Brad Butler, CEO of Halloween Express, said buying decisions start immediately after the holiday and continue through March. “So there’s ample time to have the product made and shipped via the ocean to the U.S. market,” he said.
“It’s not possible to predict with certainty what will be popular or trendy. I wish we could,” he said.
Licensing restrictions also constrain retailers from quickly making costumes of popular celebrities or movie characters, he said. Halloween Express sells more than $50 million a year in costumes and other items online and at its 130 seasonal store locations across the U.S.
They can get around that by making celebrity Halloween “kits” using items the actor, singer or politician may be known for and packaging them together for sale.

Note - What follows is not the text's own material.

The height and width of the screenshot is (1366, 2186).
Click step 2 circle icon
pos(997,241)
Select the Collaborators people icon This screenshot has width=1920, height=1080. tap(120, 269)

“The thrown-together celebrity kits usually are done using look-a-like pieces or pieces that closely resemble something the celebrity was known for,” Butler said. “In Michael Jackson’s case, a sequin glove was easy enough to use to get the idea across.”
Disguise Costumes, which bills itself as the world’s leading costume company, licenses ideas from Hasbro, Disney and other movie studios so its turnaround time is a lot slower. However, when 2012 presidential candidate Mitt Romney proposed to take away government funding for PBS, home of popular children’s show “Sesame Street,” demand for Big Bird costumes rose, said marketing director Bernice Nesbit.
Some of the company’s most popular costumes this year are characters and items from the summer blockbuster hit “The Incredibles 2.”
Smaller, independent Halloween stores also try to stay on trend.
When Hugh Hefner died in September 2017, Halloween Adventure in New York placed an order for Playboy costumes the next day but then had a hard time keeping them in stock, head buyer Jodi Lewis said.
After the 2014 Ebola outbreak in Africa, costumes of hazmat suits, which were worn by the medical staff treating patients, went viral over Halloween. And, of course, there was the inevitable sexy version.
Generic costumes like hazmat suits, which become trendy because of the news, are easier to produce because of fewer licensing issues, according to Butler.
Many retailers have not yet seen a clear trend this year. Lewis, for example, noted that pineapple costumes are flying off the shelves at her store.
“We don’t know why,” she said, but she noted a rising trend in carving pineapples instead of pumpkins.
Retailers may not always be able to accurately predict what consumers are looking for, but they try to do their best.
Ultimately, Butler said, it “comes down to a mixture of intuition, historical perspective, experience, monitoring pop-culture trends and news events and some good ole’ fashion luck.”